Судя по всему, он не врал: в один прекрасный день бессвязные вопли превратились в слова. Алекс утверждал, что произнес свою первую осмысленную фразу в возрасте, когда другие дети еще не могут отличить собственный большой палец от материнской титьки.
– Не веришь – спроси у Ады, – добавил он.
К двенадцати годам на Алекса перестали смотреть как на ребенка, и для него настала пора испытаний. Ни Пол, ни Лев не делали скидки на его возраст. Считалось, что он должен дотягиваться до них, а когда (чаще всего) ему это удавалось, его тыкали носом в землю. В ответ он замыкался, уходил в свои рисунки, свои фантазии, безошибочно прочитывавшиеся на его толстогубой болезненной физиономии, являвшей собой уникальный гибрид разнообразных славянских черт: высоких скул, гоголевского подбородка клинышком, мягких темных волос и огромных неправдоподобно зеленых глаз, сияющих, словно омытая дождем зеленая листва на солнце. Стоило провести с ним несколько минут – и тебя засасывал водоворот его навязчивых идей, имя коим после ухода отца стало – легион. Он начал маниакально коллекционировать – составлял гербарии, запасал орехи, как белка, отклеивал марки от старых писем. Собирал спичечные картонки, пивные бутылки, монетки и разные кости; на его столе выстроился целый ряд крохотных черепов – птиц, белок и енотов. Бесчисленное множество совершенно случайных предметов поселилось в комнате, которую Алекс делил с Полом, она стала напоминать кладовку для хлама на задворках какого-нибудь музея естественной истории. Однако вскоре он заинтересовался девочками, выкинул весь этот мусор и обвешал стену пришпиленными картинками. Утрата всякого интереса к вещам, постигшая его много лет спустя, вероятно, была реакцией на подростковую страсть к коллекционированию.
Эти причуды немного смягчали его самые навязчивые неврозы. Например, он без конца мыл руки и часто весь день ходил в перчатках.
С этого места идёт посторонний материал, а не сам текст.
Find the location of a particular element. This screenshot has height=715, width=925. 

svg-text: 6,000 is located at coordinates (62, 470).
Их у него было минимум двенадцать пар, в том числе три пары разноцветных резиновых, в которых он рисовал, хотя в основном предпочитал дешевые замшевые коричневые перчатки на шерстяной подкладке.
Со странным предубеждением он относился к волосам – всегда смеялся над мужчинами, у которых они росли из ноздрей, не выносил бороды и долго отказывался читать Уитмена по причине избыточной волосатости поэта. Он стриг брови и, уже будучи взрослым, брился по три раза на день, хотя к тому времени уже прошел через период увлечения длинными волосами, который, видимо, и помог ему отчасти справиться с предубеждением.
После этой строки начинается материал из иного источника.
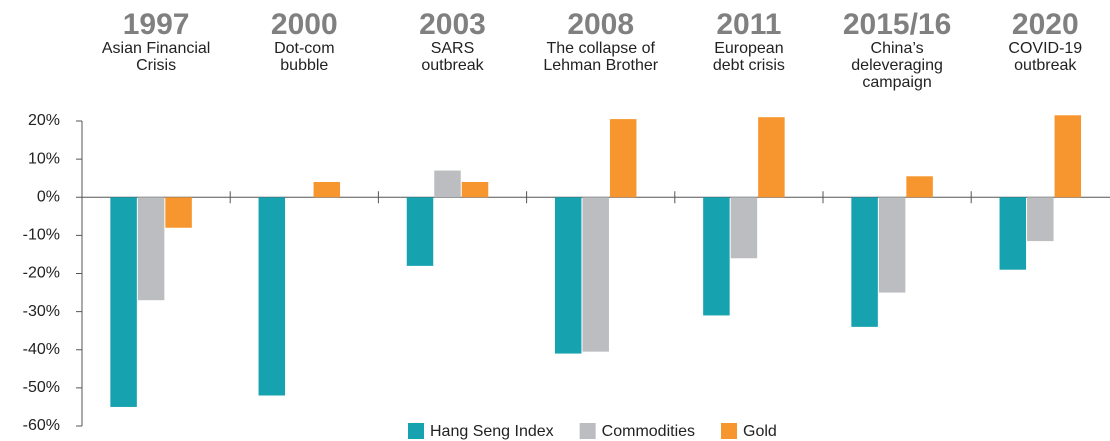  What do you see at coordinates (42, 426) in the screenshot?
I see `y-tick-label: -60%` at bounding box center [42, 426].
Накал его энергии не ослабевал никогда. В его компании я нередко чувствовал себя так, будто постепенно сникаю и растворяюсь, пораженный собственной формой болезни исчезновения. Он вечно куда-то стремился, страстно охотился то за какой-нибудь лягушкой, то за черепом, то за индийской монеткой, мог прийти в невероятное возбуждение от пятидесятицентового спичечного коробка или пачки сигарет, оставленной кем-то в автобусе. Казалось, ему безразлично, что именно собирать. Последовавшее переключение его бешеной энергии на вопросы секса ускорило и мое образование по этой части.
В разгар того периода ему довелось пережить унижение, связанное с родной историей. Наши родители были выходцами из страны, которая в какой-то момент словно бы исчезла с лица земли, что имело исключительные последствия, от которых я в значительной мере был защищен тем, что посещал католическую школу при церкви. Там, под присмотром агрессивных монахинь и пламенных дьяконов, мои тревоги приобретали форму обычных подростковых комплексов.